YOUR OBJECTIVE
Only the lines from the one with "Instruction: Call hotline button 1900 1909" through the last line of the material below belong in the answer, copied exactly and without pictures.

SUPPLIED DATA
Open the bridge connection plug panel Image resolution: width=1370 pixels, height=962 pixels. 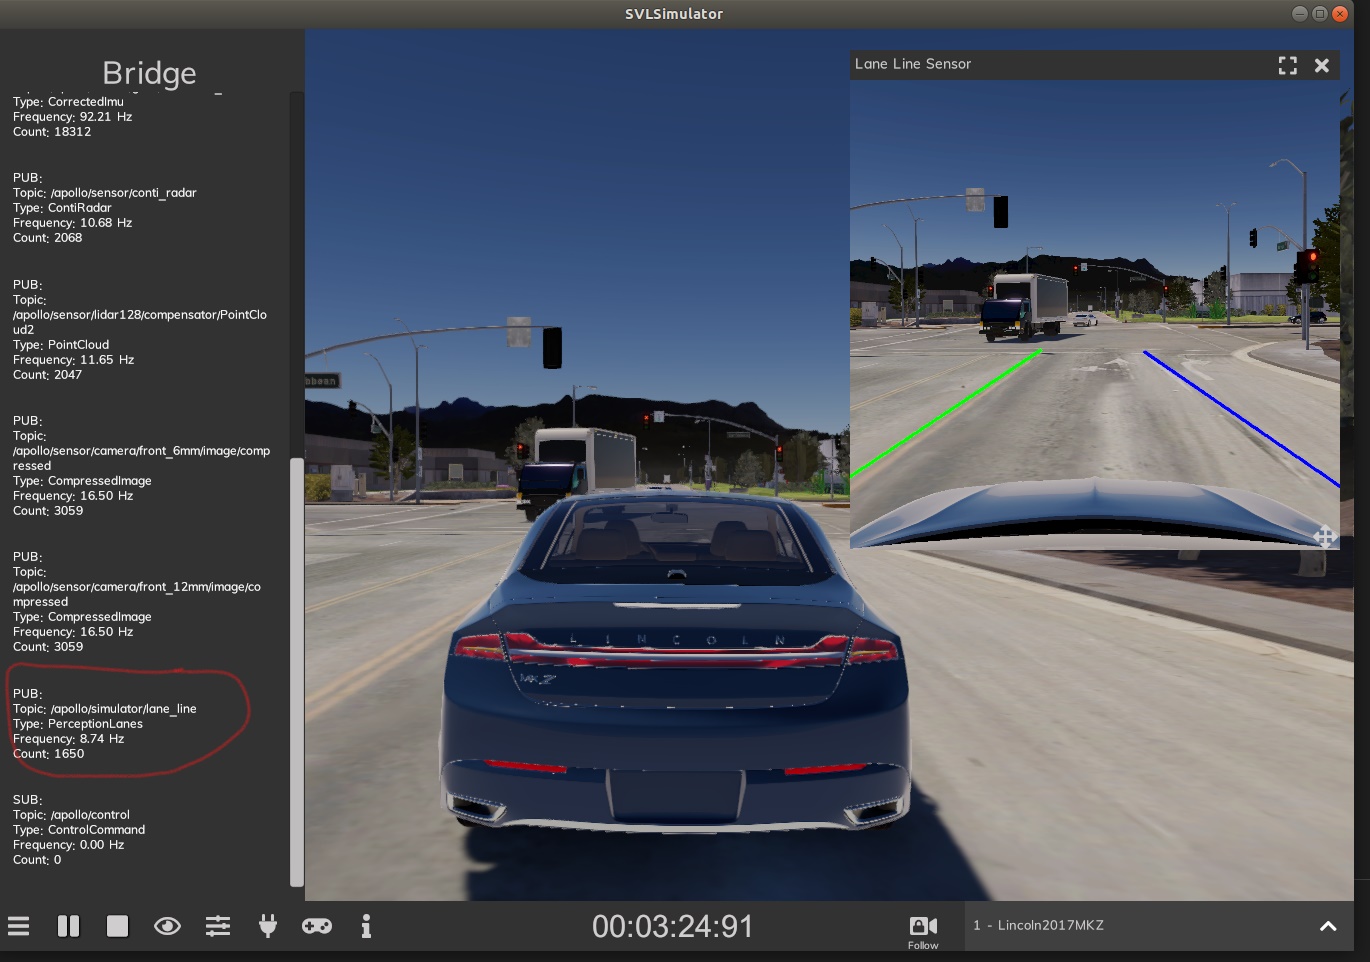pyautogui.click(x=267, y=926)
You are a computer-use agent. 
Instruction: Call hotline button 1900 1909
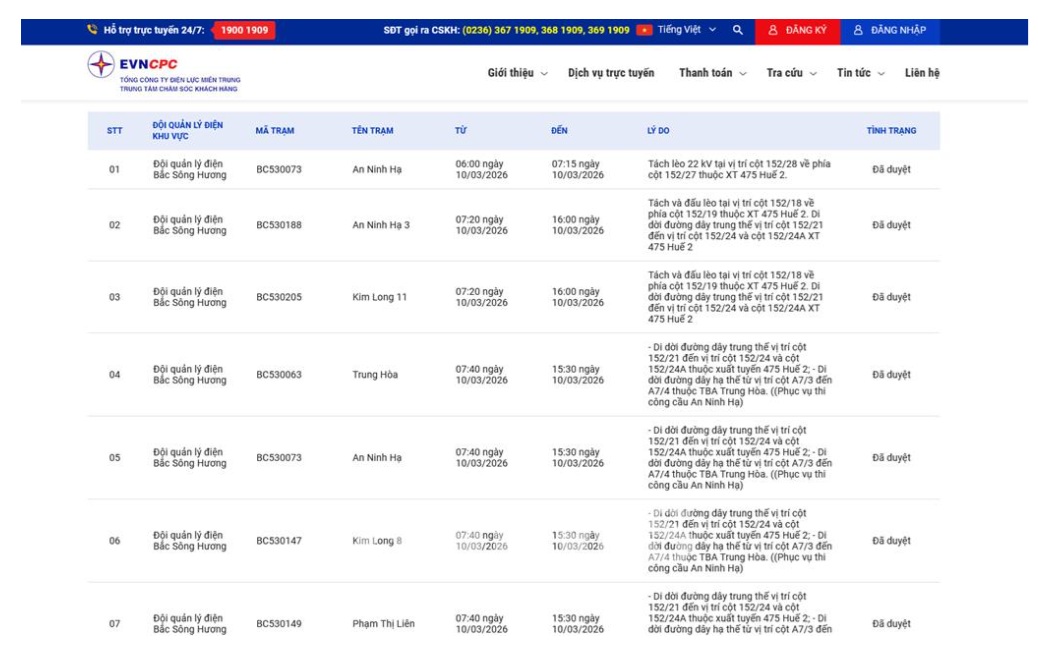244,30
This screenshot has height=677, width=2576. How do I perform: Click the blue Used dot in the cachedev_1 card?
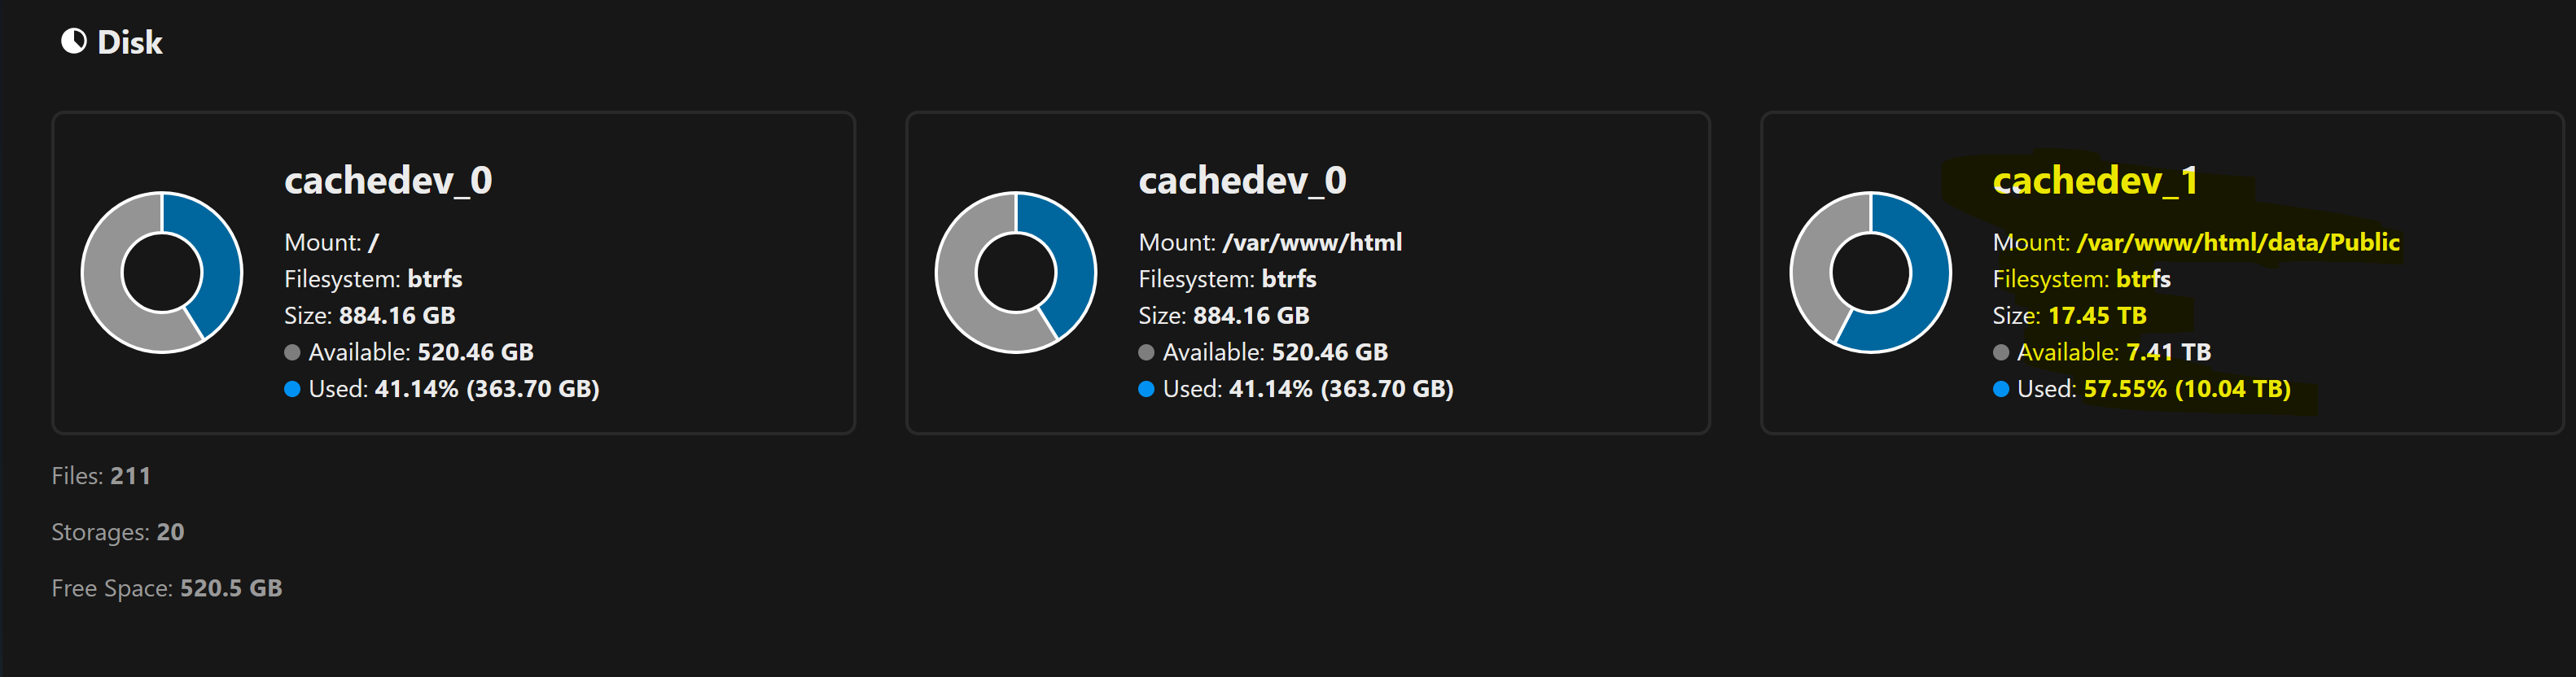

THE COMPLETED TASK
Instruction: Call hotline button 1900 1909
244,30
This screenshot has height=677, width=2576. How do I perform: Click the blue Used dot in the cachedev_1 card?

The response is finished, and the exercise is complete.